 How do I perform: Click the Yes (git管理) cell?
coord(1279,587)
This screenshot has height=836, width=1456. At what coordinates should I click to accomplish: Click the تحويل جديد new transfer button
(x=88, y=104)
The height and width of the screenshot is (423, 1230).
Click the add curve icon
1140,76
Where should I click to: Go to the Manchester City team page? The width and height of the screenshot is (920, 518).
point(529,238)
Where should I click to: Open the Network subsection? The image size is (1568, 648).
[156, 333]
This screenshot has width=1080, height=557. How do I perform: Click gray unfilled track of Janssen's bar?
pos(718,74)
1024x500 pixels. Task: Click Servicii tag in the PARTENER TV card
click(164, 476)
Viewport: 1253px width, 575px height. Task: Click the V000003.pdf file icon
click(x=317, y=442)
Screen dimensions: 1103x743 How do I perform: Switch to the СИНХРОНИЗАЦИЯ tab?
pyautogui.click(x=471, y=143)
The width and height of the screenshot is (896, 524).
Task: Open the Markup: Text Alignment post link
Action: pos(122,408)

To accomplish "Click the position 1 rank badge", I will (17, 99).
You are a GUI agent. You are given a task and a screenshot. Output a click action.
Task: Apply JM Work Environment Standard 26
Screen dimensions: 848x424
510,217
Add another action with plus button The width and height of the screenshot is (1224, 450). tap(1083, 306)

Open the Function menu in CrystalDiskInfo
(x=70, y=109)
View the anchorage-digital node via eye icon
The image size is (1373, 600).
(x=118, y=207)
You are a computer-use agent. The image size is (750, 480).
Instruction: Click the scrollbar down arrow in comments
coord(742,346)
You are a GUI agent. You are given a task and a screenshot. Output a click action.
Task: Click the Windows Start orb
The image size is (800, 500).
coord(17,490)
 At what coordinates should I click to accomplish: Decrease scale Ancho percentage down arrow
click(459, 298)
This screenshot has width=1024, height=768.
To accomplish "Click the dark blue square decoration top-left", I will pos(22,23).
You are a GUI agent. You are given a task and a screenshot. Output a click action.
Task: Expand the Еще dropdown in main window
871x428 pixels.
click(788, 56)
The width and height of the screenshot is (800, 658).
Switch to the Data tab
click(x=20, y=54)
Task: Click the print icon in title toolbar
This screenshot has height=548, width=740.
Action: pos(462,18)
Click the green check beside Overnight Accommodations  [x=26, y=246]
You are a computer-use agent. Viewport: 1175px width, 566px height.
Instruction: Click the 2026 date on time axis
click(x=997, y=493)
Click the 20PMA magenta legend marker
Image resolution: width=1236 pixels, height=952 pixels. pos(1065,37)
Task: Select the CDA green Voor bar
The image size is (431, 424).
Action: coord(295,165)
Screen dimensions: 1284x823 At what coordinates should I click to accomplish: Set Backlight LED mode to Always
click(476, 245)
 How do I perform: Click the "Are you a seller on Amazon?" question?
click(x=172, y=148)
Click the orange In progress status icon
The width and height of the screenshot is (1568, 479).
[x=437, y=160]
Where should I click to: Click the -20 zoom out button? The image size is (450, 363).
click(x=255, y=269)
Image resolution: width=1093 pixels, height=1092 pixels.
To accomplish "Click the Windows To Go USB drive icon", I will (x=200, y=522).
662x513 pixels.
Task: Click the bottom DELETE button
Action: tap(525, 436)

-----

Every record above needs to be given again exactly.

Answer section ▸
 How do I perform: Click the Yes (git管理) cell?
coord(1279,587)
This screenshot has height=836, width=1456. At what coordinates should I click to accomplish: Click the تحويل جديد new transfer button
(x=88, y=104)
The height and width of the screenshot is (423, 1230).
Click the add curve icon
1140,76
Where should I click to: Go to the Manchester City team page? The width and height of the screenshot is (920, 518).
point(529,238)
Where should I click to: Open the Network subsection? The image size is (1568, 648).
[156, 333]
This screenshot has width=1080, height=557. How do I perform: Click gray unfilled track of Janssen's bar?
pos(718,74)
1024x500 pixels. Task: Click Servicii tag in the PARTENER TV card
click(164, 476)
Viewport: 1253px width, 575px height. Task: Click the V000003.pdf file icon
click(x=317, y=442)
Screen dimensions: 1103x743 How do I perform: Switch to the СИНХРОНИЗАЦИЯ tab?
pyautogui.click(x=471, y=143)
The width and height of the screenshot is (896, 524).
Task: Open the Markup: Text Alignment post link
Action: pos(122,408)

To accomplish "Click the position 1 rank badge", I will (17, 99).
You are a GUI agent. You are given a task and a screenshot. Output a click action.
Task: Apply JM Work Environment Standard 26
Screen dimensions: 848x424
510,217
Add another action with plus button The width and height of the screenshot is (1224, 450). tap(1083, 306)

Open the Function menu in CrystalDiskInfo
(x=70, y=109)
View the anchorage-digital node via eye icon
The image size is (1373, 600).
(x=118, y=207)
You are a computer-use agent. The image size is (750, 480).
Instruction: Click the scrollbar down arrow in comments
coord(742,346)
You are a GUI agent. You are given a task and a screenshot. Output a click action.
Task: Click the Windows Start orb
The image size is (800, 500).
coord(17,490)
 At what coordinates should I click to accomplish: Decrease scale Ancho percentage down arrow
click(459, 298)
This screenshot has width=1024, height=768.
To accomplish "Click the dark blue square decoration top-left", I will pos(22,23).
You are a GUI agent. You are given a task and a screenshot. Output a click action.
Task: Expand the Еще dropdown in main window
871x428 pixels.
click(788, 56)
The width and height of the screenshot is (800, 658).
Switch to the Data tab
click(x=20, y=54)
Task: Click the print icon in title toolbar
This screenshot has height=548, width=740.
Action: pos(462,18)
Click the green check beside Overnight Accommodations  [x=26, y=246]
You are a computer-use agent. Viewport: 1175px width, 566px height.
Instruction: Click the 2026 date on time axis
click(x=997, y=493)
Click the 20PMA magenta legend marker
Image resolution: width=1236 pixels, height=952 pixels. pos(1065,37)
Task: Select the CDA green Voor bar
The image size is (431, 424).
Action: coord(295,165)
Screen dimensions: 1284x823 At what coordinates should I click to accomplish: Set Backlight LED mode to Always
click(476, 245)
 How do I perform: Click the "Are you a seller on Amazon?" question?
click(x=172, y=148)
Click the orange In progress status icon
The width and height of the screenshot is (1568, 479).
[x=437, y=160]
Where should I click to: Click the -20 zoom out button? The image size is (450, 363).
click(x=255, y=269)
Image resolution: width=1093 pixels, height=1092 pixels.
To accomplish "Click the Windows To Go USB drive icon", I will (x=200, y=522).
662x513 pixels.
Task: Click the bottom DELETE button
Action: tap(525, 436)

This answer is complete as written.